Un pas de chat Sauvage

Texte de Marie Ndiaye

Mise en scène Blandine Savetier

Ces deux artistes sont associées au TNS et d’elles nous avons pu voir plusieurs de leurs oeuvres, de l’auteur  « Hilda »en 2021 mise en scène  par Elisabeth Chailloux, « Les Serpents » par Jacques Vincey en 2022 et « Berlin mon garçon » par Stanislas Nordey en 2O22 et les mises en scène de Blandine Savetier pour« Neige » d’Othan Pamuk en 2021 et pour « Nous entrerons dans la carrière » en 2021.


La pièce, une adaptation par Waddah Saab et Blandine Savetier du texte deMarie Ndiaye créée ces derniers jours au TNS ne manque pas d’originalité à plus d’un titre.

Et tout d’abord par sa construction en abîme.

Tout commence en effet par la genèse de l’œuvre, une commande à Marie Ndiaye du Musée d’Orsay et des éditions Flammarion à l’occasion de l’exposition « Le Modèle Noir » en 2019. Peut-être moment d’angoisse pour trouver le sujet adéquat. C’est ainsi que naît le personnage de la narratrice, clone de l’autrice en quelque sorte, historienne, professeur d’université que va interpréter Natalie Dessay et qui se met en demeure d’évoquer une chanteuse noire, d’origine cubaine dénommée Marie l’Antillaise dont on dispose de quelques photos du célèbre photographe Nadar. Il s’agit probablement de Marie Martinez qui connut une gloire éphémère au XIXème siècle. En plein souci d’écriture elle fait alors la rencontre de Marie Sachs, une artiste noire qui prétend réincarner Marie Martinez et l’invite à trois reprises à assister à ses shows. Ainsi se met en place la chaîne des personnages évoqués dans cette œuvre.

Ensuite, l’originalité de la pièce tient aussi à l’extrême attention apportée à la scénographie, signée Simon Restino, qui voit la narratrice habiter un ancien piano à queue désaffecté placé à l’avant-scène qui lui sert de refuge pour se livrer à ses réflexions et pour éventuellement écrire. Et à la projection en fond de scène de l’image de l’intérieur du théâtre de l’Odéon puis à l’installation de lourds rideaux qui permettent l’apparition ou la sortie de l’artiste accordant à celle-ci un certain prestige jusqu’au délabrement final dans le désordre et l’obscurité.

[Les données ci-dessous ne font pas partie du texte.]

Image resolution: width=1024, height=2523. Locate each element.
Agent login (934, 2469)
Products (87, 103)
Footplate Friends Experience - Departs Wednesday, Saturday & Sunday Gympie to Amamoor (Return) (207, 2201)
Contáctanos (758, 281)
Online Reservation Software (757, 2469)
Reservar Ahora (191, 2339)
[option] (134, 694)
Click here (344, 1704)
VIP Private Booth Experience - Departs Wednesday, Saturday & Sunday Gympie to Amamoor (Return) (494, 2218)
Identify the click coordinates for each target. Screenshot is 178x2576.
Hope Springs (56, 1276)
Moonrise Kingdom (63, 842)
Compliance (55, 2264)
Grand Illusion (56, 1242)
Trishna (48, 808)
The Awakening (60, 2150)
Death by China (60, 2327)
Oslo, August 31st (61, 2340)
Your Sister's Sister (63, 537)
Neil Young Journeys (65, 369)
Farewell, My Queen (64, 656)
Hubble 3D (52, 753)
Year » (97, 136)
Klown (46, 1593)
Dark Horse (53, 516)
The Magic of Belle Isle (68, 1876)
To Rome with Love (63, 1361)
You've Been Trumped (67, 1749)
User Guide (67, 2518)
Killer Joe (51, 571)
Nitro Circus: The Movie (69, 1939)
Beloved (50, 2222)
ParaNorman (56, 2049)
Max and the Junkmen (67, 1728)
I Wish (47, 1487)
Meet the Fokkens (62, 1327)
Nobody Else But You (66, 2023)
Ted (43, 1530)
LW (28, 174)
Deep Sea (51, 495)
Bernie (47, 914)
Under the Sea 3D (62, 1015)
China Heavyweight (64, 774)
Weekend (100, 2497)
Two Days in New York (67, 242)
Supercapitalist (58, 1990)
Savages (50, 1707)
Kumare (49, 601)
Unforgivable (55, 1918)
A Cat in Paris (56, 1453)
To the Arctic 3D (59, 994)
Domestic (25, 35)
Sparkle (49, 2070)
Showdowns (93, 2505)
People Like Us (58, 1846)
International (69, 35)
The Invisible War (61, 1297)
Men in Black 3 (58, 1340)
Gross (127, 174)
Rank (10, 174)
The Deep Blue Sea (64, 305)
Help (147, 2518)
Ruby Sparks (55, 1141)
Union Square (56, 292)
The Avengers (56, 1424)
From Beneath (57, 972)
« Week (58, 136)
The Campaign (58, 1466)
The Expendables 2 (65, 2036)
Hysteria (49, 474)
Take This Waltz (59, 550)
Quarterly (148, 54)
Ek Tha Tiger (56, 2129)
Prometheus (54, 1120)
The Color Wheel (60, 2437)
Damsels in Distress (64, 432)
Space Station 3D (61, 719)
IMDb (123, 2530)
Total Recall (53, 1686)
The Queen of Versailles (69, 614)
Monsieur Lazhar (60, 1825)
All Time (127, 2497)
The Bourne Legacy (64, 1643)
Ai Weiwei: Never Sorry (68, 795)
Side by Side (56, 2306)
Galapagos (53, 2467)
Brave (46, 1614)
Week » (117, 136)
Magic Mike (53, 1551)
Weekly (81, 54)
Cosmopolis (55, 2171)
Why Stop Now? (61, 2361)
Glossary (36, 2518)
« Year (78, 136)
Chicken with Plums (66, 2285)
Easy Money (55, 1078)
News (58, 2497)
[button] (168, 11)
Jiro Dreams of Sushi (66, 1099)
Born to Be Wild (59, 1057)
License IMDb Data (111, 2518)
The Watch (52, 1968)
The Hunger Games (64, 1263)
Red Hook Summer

Enfin le caractère particulier et remarquable de cette pièce vient sans aucun doute de la confrontation entre les deux femmes, la narratrice en perpétuelle recherche d’inspiration, constamment préoccupée par le doute au sujet de la légitimité d’écrire sur une artiste disparue dont on ne dispose que de peu d’éléments de sa biographie et la danseuse et chanteuse Marie Sachs  qui se produit  de façon magistrale sous les yeux ébahis  de la narratrice. Le contraste entre les deux personnages est saisissant et leur interprétation finement menée. D’un côté Natalie Dessay qui campe une narratrice agitée, tendue, crispée quelque peu envieuse de la liberté, du talent, de la créativité dont fait preuve Marie Sachs mais qui ne peut résister à répondre à ses invitations qui la laissent subjuguée toujours en proie aux affres de la création. De l’autre, Nancy Nkusi, qui donne à Marie Sachs  sa prestance, son  élégance, son talent de danseuse et de chanteuse. Revêtu de robes somptueuses ou de justaucorps seyants, (costumes Simon Restino et Blandine Savetier) son corps s’envole, se contorsionne, glisse et se déploie avec une virtuosité sidérante accompagné par la musique qu’interprète en live le musicien Greg Duret qui n’hésite pas à quitter sa console pour danser à ses côtés, certes avec moins de grâce mais avec un enthousiasme et une frénésie quelque peu clownesques pouvant illustrer l’aspect « cabaret » de la prestation de l’artiste.

La fin est une énigme et une résolution. Après une séance éprouvante où la danseuse déchaînée semble vouloir envoûter la narratrice, elle disparaît à l’instar de son modèle, Marie Martinez, tandis que la narratrice se sent prête  à entrer dans l’écriture de son sujet comme si une certaine osmose s’était opérée entre elles, la transmission de la possibilité chacune dans son domaine de créer.